**作業内容**
再生可能エネルギーによる発電を扱った本文について、次の問いに答えよ。
1. 地熱発電では、発電に使用した高温の蒸気や熱水を何に再利用できるとされているか。
2. FIT法の施行規則と告示が改正されたのはいつか。
3. 日本で再エネ比率を約5%増加させるのに要した国民負担単価はいくらか。

**本文**

風邪のエネルギーを電気エネルギーに変えるのが風力発電です。

◎特徴

・陸上と洋上で発電が可能なエネルギー源

・高効率で電気エネルギーに変換できる

・風があれば夜間でも発電する

 

 3.水力発電

水資源が豊かな日本では昔から盛んな発電方法です。

◎特徴

・一度発電所を作れば、長期稼働が可能

・二酸化炭素(CO2)を全く排出しないクリーンエネルギー

・発電の歴史が長く、技術やノウハウが豊富

 

4.地熱発電

火山帯に位置する日本にとって安定した発電方法として注目されています。

◎特徴

・発電に使用した高温の蒸気や熱水を農業ハウスや魚の養殖に再利用することができる

・枯渇のおそれが無い持続可能な再生可能エネルギー

・昼夜問わず安定して発電できる

 5.バイオマス発電

動植物から生まれた生物資源を「直接燃焼」、「ガス化」して発電します。

◎特徴

・二酸化炭素(CO2)を排出しない

・廃棄物の再利用や減少により循環型社会を構築

・国内の農山漁村に存在するバイオマス資源の利用により、農山漁村の活性化に繋がる

 

FIT法施行規則・告示改正

2017年8月31日にFIT法(電気事業者による再生可能エネルギー電気の調達に関する特別措置法)の施行規則と告示が改正されました。

 

改正の背景

2012年の制度開始以降、4年で再生可能エネルギー導入量は約2.5倍の増加という成果が出たものの、いくつかの課題が顕在化してきました。

 

課題1.欧州と比較すると日本の国民負担は大きい

日本再エネ比率を約5%増加させるのに要した国民負担単価は2.25円/kWh。(国民負担総額1.8兆円/年)

欧州各国再エネ比率約5%増加させるのに要した国民負担単価は
・ドイツ・・・0.63円/kWh(国民負担総額3,307億円/年)

**保存データ**
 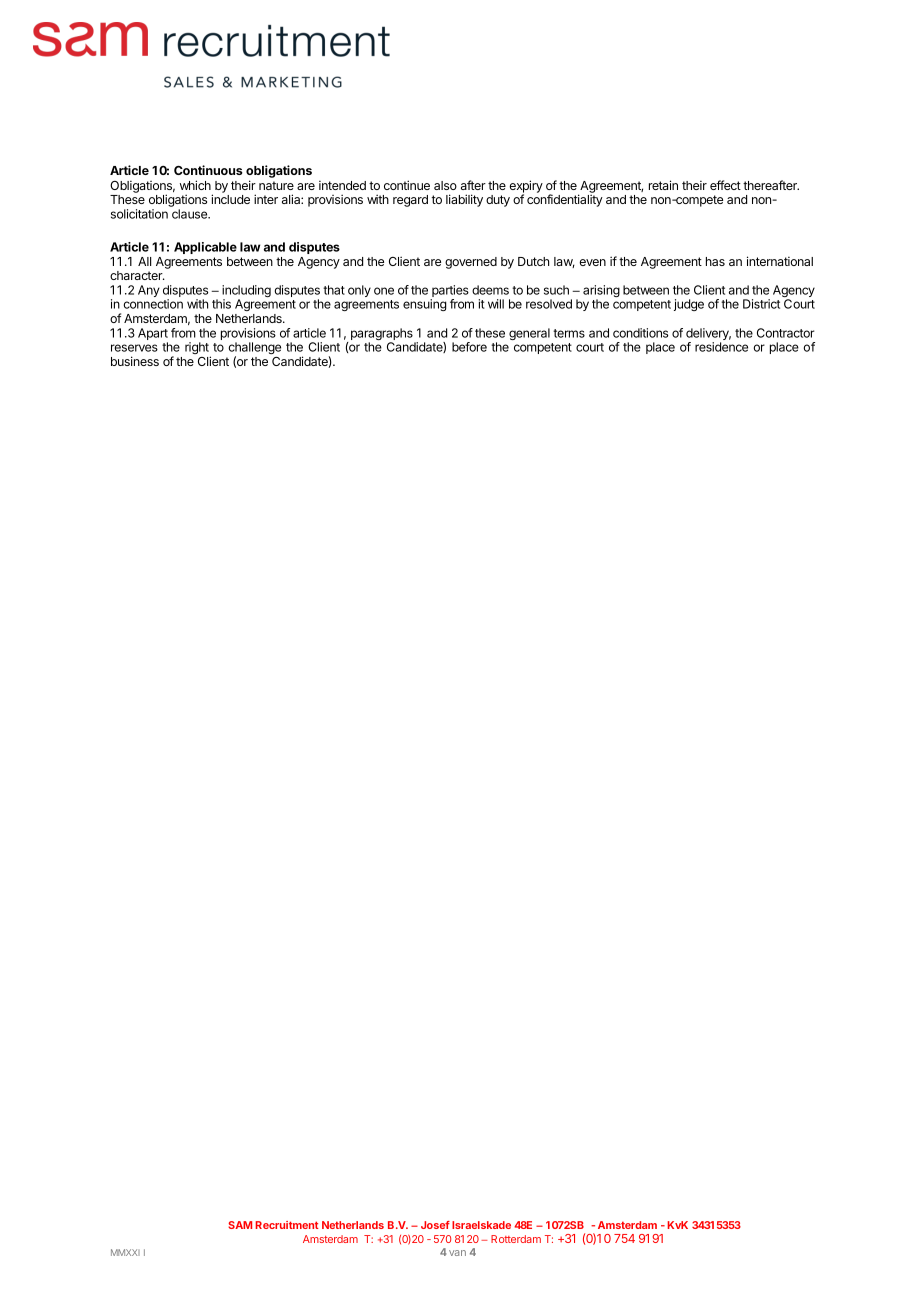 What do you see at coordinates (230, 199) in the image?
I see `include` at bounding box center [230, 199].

---

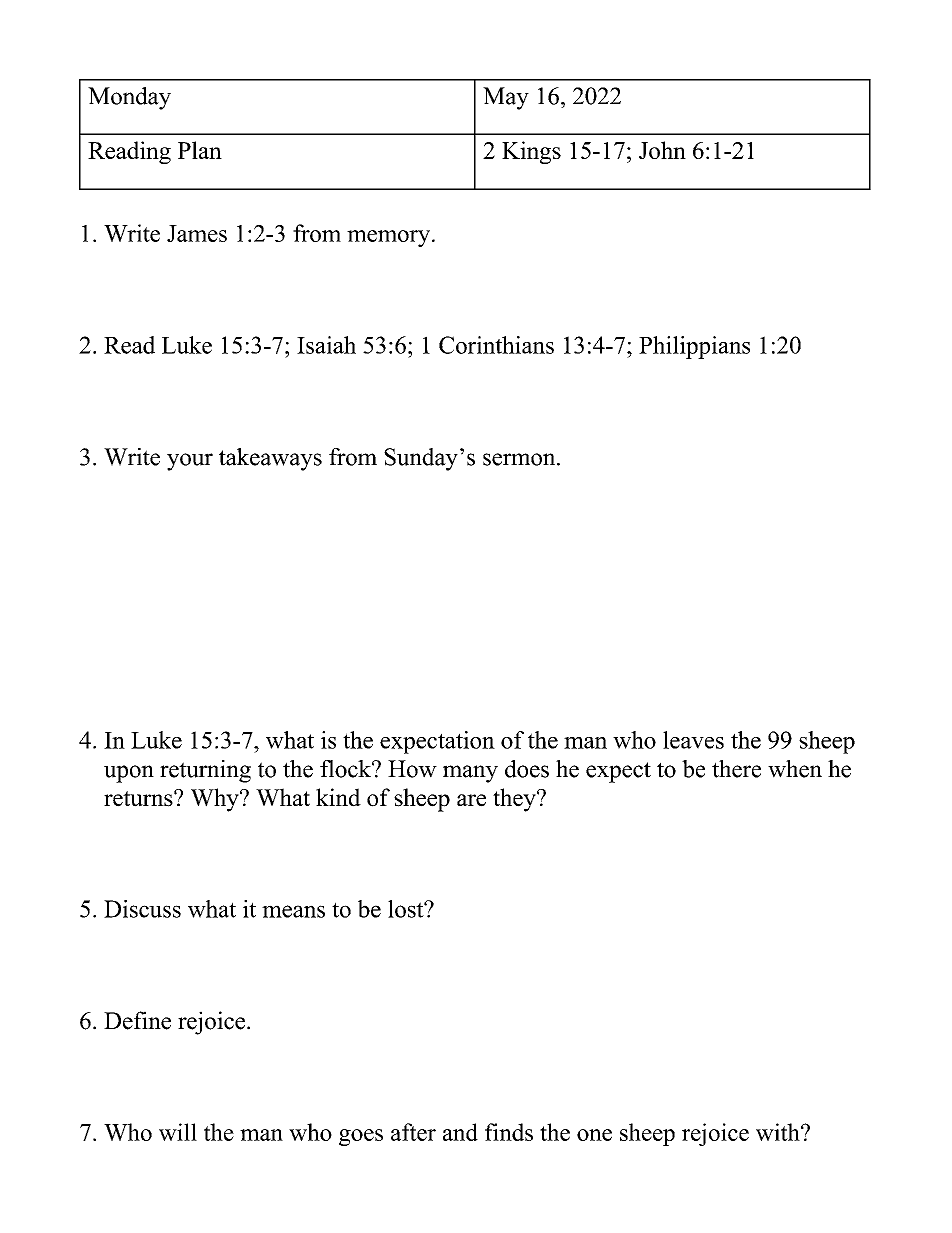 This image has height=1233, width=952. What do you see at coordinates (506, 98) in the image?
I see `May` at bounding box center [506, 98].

**記述解答**
1. 農業ハウスや魚の養殖
2. 2017年8月31日
3. 2.25円/kWh